[Saved entries]
━━━━

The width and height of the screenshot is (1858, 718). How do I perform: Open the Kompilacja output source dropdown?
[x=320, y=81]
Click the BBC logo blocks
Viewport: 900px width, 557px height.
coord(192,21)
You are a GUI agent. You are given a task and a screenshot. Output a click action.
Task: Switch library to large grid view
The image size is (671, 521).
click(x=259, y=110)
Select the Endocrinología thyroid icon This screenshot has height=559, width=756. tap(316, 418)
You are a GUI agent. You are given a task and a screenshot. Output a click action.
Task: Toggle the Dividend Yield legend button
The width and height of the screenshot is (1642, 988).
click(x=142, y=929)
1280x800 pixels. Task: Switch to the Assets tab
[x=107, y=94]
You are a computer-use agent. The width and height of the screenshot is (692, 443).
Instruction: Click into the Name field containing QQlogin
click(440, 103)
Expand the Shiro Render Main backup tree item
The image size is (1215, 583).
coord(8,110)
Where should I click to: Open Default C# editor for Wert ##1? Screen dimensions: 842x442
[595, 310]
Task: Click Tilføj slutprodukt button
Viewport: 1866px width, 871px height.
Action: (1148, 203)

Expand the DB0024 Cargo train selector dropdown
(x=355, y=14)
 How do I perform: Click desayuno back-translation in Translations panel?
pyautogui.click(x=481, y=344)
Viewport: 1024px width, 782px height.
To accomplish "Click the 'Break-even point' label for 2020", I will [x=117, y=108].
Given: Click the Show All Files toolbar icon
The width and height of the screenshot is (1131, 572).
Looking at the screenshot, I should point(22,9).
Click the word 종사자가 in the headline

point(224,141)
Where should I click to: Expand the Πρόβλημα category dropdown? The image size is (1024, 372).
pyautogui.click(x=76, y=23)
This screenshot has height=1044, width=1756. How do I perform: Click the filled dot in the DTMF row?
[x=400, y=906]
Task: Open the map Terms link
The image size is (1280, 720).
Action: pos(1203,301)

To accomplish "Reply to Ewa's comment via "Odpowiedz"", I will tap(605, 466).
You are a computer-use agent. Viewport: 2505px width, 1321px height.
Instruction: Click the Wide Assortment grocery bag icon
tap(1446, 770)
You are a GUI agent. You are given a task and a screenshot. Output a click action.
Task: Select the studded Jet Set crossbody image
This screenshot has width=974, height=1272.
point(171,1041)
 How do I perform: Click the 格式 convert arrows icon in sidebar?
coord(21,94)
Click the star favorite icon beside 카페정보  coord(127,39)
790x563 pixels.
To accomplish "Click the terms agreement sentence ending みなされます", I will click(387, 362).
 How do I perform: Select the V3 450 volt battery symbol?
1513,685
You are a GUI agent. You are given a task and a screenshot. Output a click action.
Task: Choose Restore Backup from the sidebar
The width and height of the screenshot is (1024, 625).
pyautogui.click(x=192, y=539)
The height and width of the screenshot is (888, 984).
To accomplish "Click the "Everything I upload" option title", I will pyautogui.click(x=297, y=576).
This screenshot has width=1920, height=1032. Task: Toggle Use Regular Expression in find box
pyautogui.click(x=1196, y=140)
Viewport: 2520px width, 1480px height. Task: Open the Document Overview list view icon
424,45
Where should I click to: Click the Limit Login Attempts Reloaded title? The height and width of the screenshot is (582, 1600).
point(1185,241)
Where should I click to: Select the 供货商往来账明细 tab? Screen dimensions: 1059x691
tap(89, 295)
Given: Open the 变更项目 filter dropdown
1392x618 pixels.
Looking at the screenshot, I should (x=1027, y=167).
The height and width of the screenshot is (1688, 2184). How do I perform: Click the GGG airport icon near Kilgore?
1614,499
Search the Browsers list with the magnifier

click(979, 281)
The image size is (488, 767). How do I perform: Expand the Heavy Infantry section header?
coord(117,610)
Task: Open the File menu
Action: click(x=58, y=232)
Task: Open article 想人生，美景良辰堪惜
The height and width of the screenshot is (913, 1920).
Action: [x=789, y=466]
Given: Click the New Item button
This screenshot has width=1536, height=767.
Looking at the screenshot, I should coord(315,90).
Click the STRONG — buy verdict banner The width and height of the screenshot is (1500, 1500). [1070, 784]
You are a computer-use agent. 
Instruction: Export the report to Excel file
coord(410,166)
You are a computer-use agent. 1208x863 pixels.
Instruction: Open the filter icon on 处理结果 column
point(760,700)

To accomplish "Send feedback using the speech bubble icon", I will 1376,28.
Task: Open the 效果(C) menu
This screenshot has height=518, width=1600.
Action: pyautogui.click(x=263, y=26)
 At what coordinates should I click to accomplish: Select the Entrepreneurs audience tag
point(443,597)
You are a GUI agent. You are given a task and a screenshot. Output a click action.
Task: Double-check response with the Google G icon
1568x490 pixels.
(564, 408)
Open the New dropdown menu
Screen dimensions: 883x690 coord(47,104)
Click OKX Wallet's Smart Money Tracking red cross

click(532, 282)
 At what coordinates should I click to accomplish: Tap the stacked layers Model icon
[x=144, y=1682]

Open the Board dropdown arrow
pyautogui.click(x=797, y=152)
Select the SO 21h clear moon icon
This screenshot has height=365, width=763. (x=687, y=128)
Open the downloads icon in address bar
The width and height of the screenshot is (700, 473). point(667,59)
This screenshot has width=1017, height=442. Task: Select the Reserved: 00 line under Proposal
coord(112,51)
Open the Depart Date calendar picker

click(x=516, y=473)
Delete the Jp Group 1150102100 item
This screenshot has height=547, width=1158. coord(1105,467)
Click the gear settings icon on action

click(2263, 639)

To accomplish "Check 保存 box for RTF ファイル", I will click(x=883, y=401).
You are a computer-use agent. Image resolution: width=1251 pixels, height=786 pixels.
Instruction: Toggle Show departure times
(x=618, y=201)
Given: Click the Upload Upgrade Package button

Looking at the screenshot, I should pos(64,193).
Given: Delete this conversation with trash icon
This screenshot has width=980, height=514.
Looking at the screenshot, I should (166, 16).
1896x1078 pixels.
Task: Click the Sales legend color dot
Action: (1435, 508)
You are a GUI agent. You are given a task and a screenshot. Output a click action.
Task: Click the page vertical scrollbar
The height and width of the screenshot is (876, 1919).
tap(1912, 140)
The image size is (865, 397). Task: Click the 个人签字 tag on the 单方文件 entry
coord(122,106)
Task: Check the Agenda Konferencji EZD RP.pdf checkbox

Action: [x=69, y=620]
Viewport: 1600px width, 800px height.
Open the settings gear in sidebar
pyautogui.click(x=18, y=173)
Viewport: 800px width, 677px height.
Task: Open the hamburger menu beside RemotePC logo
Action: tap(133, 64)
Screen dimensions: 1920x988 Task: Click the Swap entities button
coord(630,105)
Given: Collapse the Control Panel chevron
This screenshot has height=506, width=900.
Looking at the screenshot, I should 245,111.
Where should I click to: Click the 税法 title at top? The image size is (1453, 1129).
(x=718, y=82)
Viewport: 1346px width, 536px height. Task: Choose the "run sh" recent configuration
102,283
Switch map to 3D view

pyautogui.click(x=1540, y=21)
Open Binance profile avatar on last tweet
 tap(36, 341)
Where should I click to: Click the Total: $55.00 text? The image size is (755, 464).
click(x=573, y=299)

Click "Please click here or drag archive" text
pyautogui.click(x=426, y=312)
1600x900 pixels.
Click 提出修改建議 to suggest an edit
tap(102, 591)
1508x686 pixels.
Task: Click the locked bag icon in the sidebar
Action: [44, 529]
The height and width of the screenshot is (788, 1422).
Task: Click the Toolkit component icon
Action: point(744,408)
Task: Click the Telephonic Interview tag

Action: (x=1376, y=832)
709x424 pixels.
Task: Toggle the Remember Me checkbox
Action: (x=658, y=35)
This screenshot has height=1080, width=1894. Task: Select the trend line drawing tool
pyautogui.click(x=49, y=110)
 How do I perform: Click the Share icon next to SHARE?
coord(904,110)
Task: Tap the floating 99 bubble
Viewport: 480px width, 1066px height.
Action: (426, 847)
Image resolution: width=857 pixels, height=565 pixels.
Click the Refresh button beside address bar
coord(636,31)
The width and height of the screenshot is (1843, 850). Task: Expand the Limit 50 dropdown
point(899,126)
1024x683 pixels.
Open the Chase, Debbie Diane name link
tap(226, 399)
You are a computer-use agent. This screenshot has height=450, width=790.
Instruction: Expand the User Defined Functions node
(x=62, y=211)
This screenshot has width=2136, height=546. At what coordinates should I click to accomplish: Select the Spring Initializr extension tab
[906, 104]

━━━━

WORK ITEM: Every line of the records above where the string "bubble" is found should be copied.

COMPLETED EXERCISE:
To accomplish "Send feedback using the speech bubble icon", I will 1376,28.
Task: Tap the floating 99 bubble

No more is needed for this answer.